### Records supplied
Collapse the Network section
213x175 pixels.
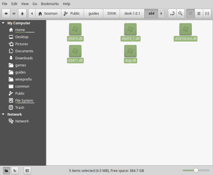3,114
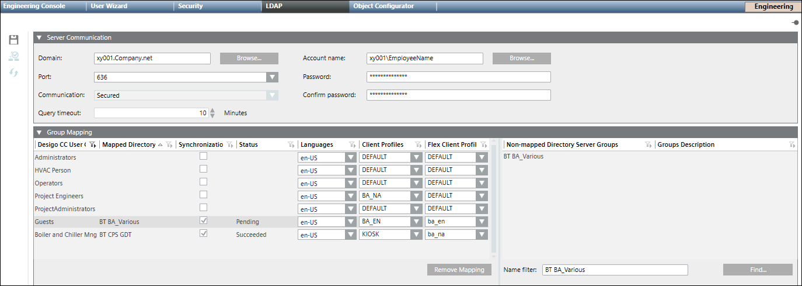Click the Remove Mapping button

tap(459, 270)
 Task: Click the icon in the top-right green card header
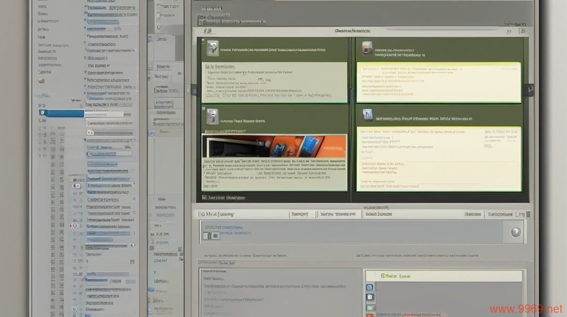[x=367, y=48]
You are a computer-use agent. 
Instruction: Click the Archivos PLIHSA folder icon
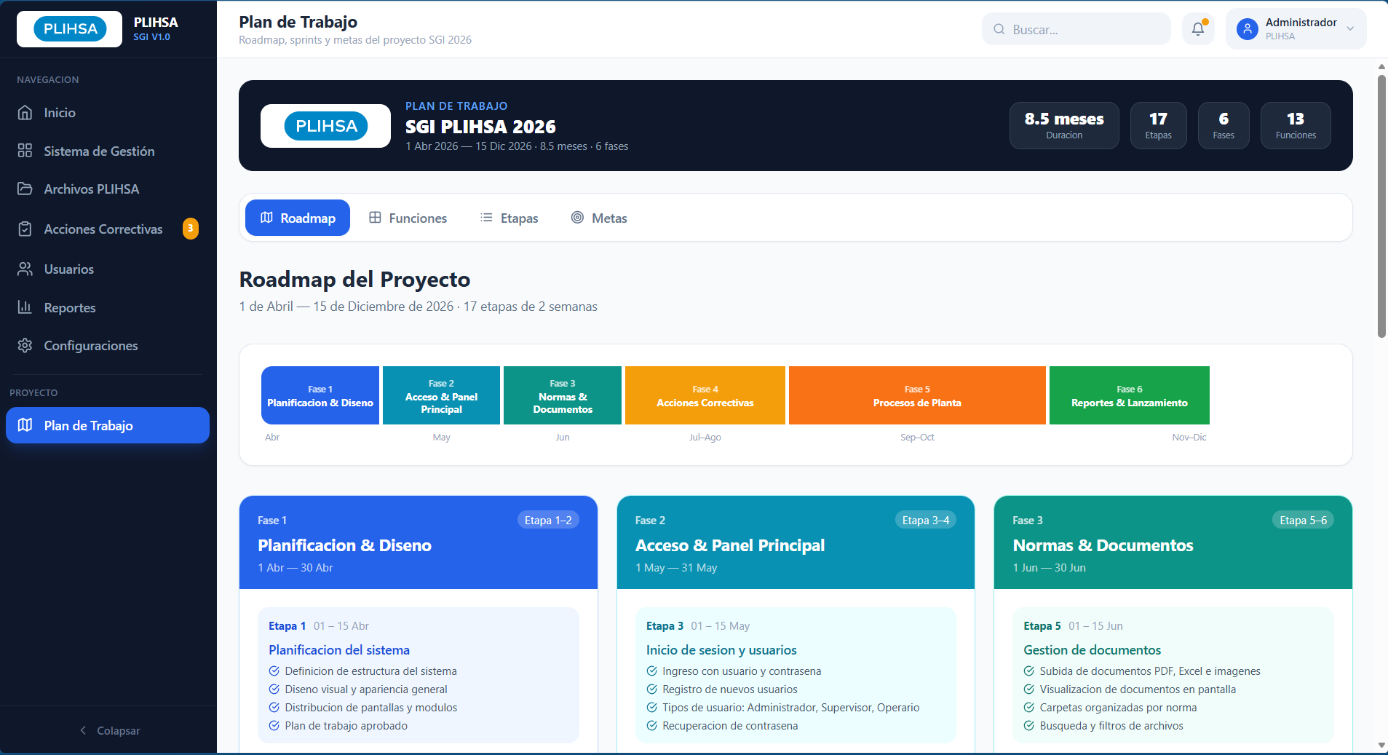25,189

### Exercise aim
Exact copy, no pictures: reproduce every entry shown above.

### The answer
Collapse the Network section
213x175 pixels.
3,114
Click the Remove Mapping button

tap(459, 270)
 Task: Click the icon in the top-right green card header
[x=367, y=48]
You are a computer-use agent. 
Instruction: Click the Archivos PLIHSA folder icon
25,189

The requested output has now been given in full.